데이터셋 항목:
::::

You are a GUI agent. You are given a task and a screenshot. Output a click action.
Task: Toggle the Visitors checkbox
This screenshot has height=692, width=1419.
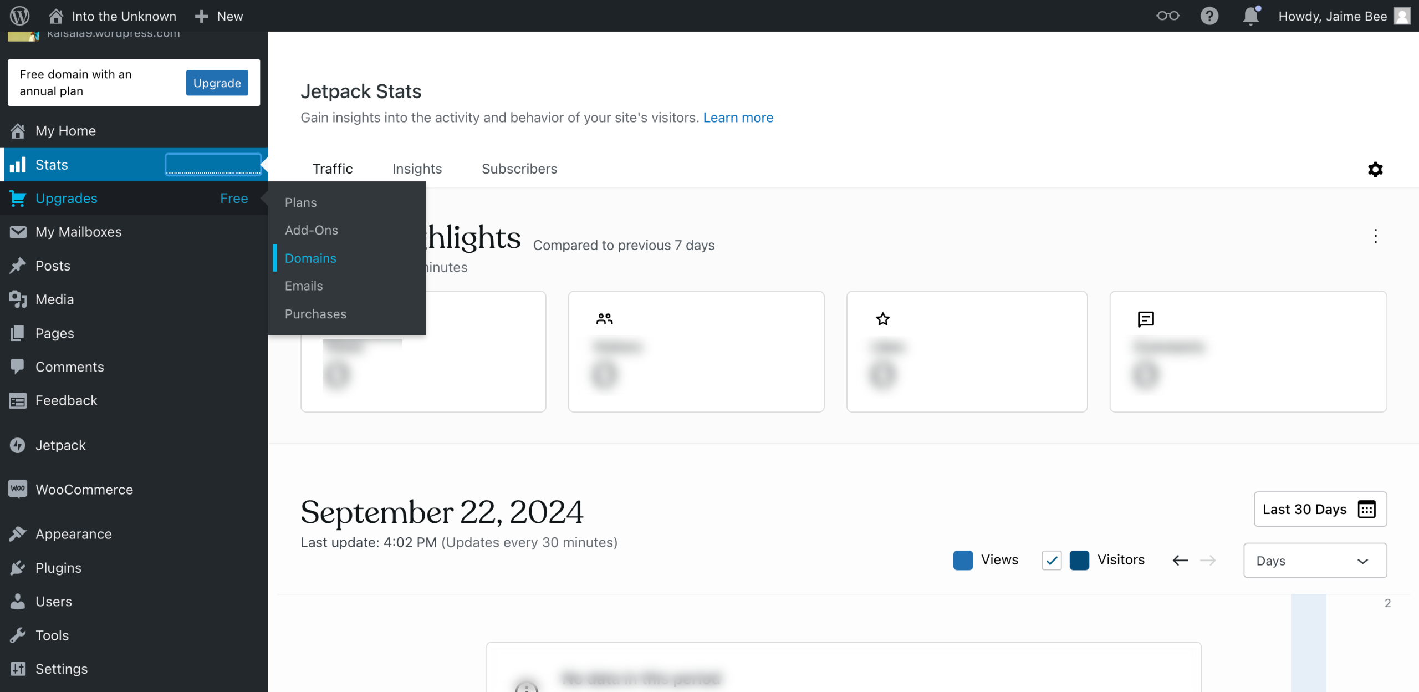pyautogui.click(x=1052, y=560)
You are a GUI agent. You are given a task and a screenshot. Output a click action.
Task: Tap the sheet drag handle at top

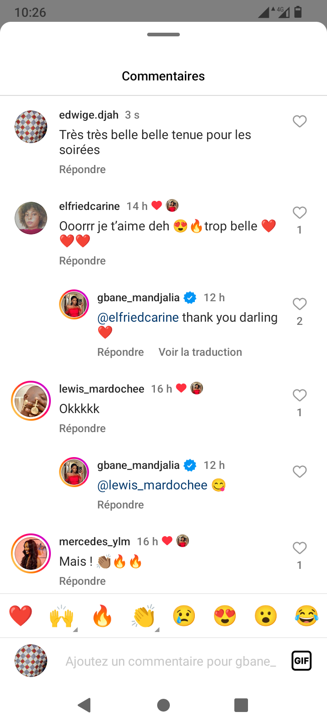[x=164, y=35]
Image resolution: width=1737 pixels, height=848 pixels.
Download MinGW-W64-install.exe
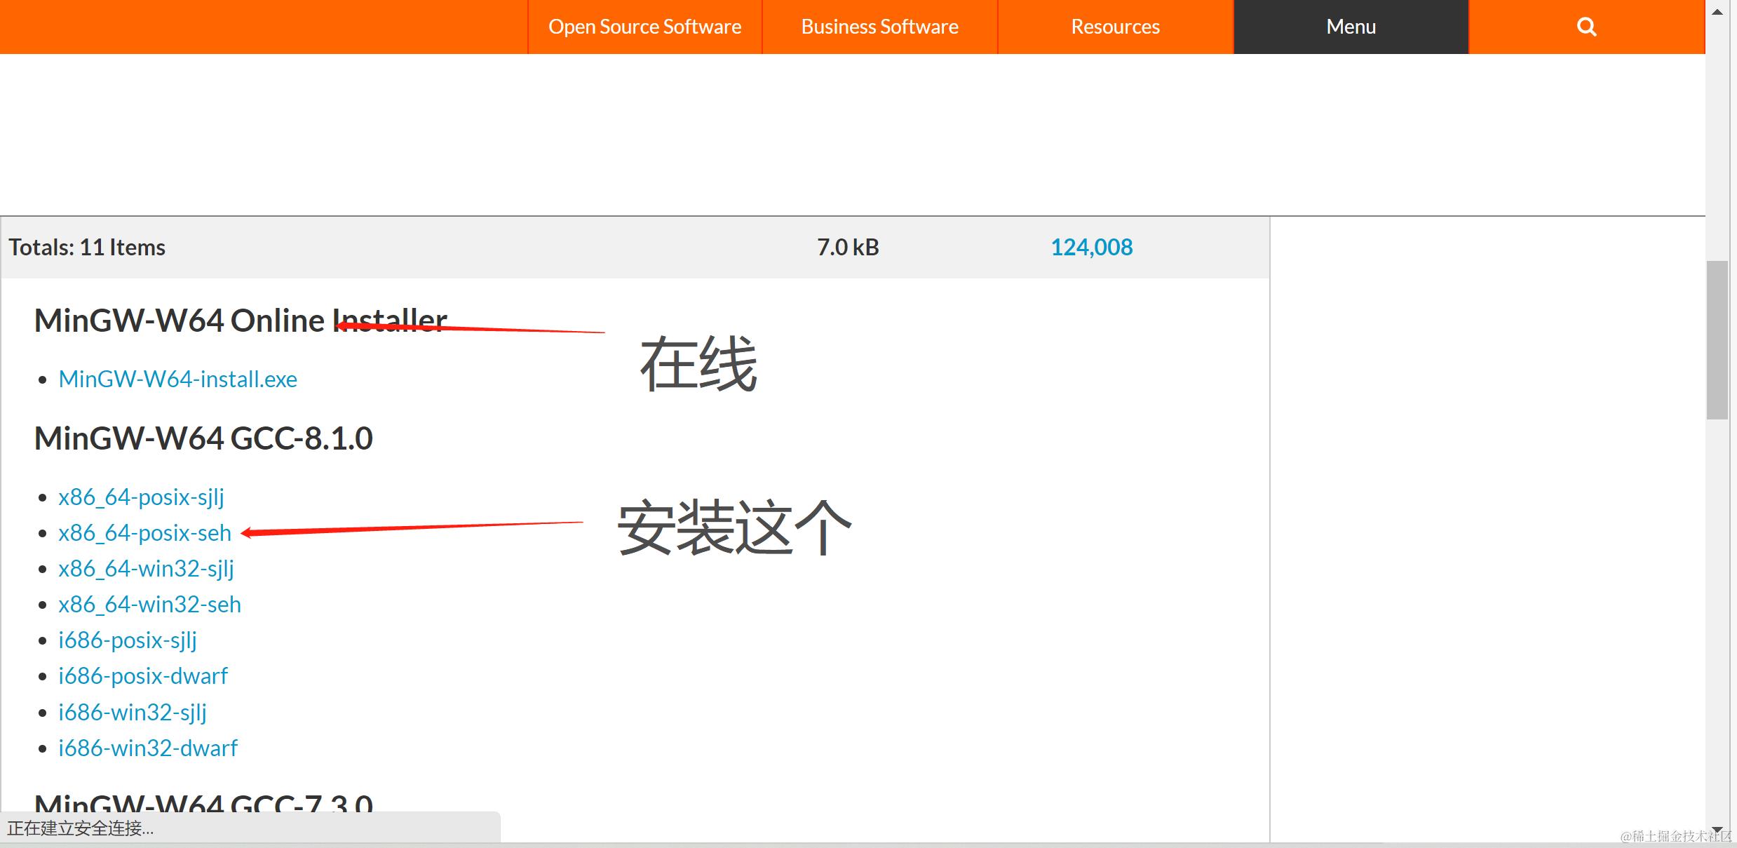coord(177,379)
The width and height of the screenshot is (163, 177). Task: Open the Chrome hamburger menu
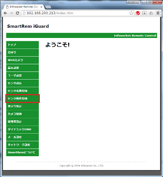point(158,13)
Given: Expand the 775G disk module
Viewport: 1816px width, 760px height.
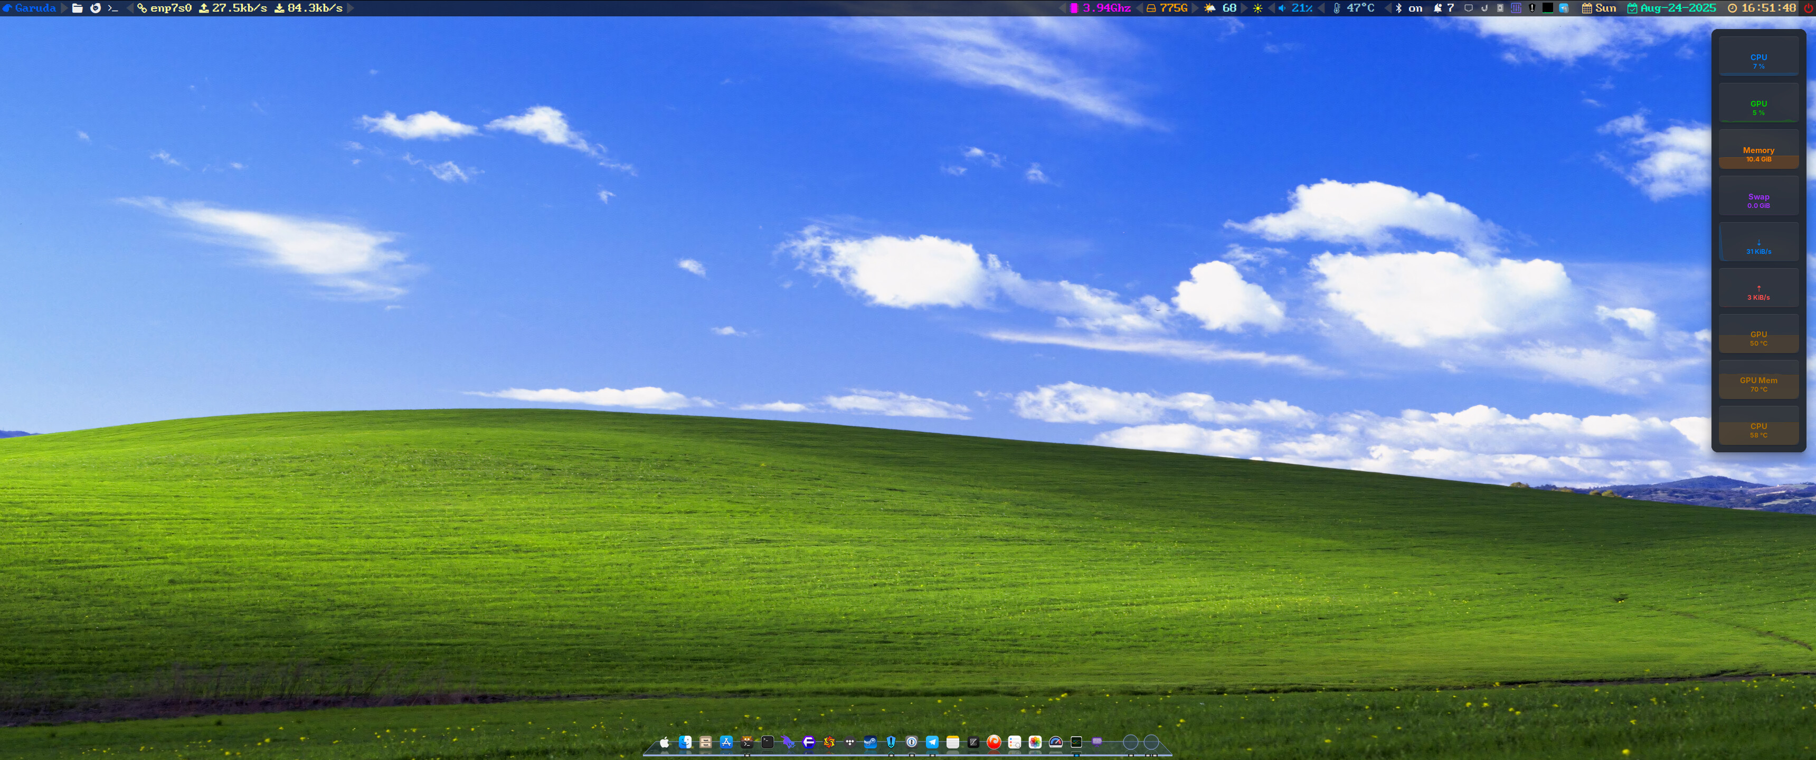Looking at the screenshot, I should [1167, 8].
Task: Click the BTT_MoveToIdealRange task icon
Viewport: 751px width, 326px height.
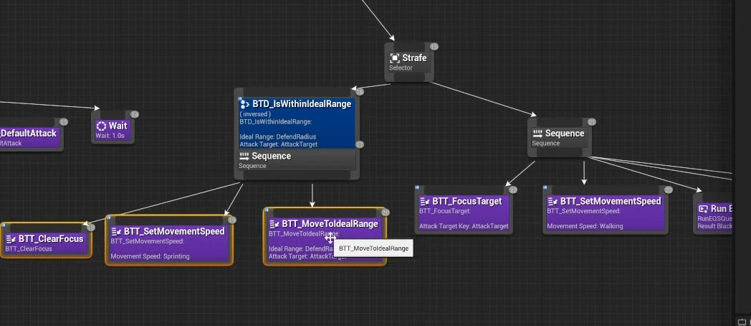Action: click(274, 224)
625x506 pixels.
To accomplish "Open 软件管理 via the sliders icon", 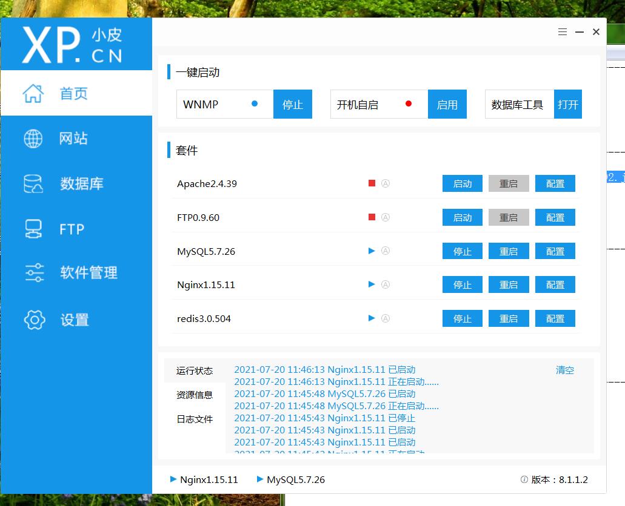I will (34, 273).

::::

* 주어진 과제
위 항목에서 문자열 "pixels"가 들어 있는 줄을 모두 모아 옮겨 적으세요. 대소문자는 구분합니다.

* 작성한 답변
Image resolution: width=1737 pixels, height=848 pixels.
625x506 pixels.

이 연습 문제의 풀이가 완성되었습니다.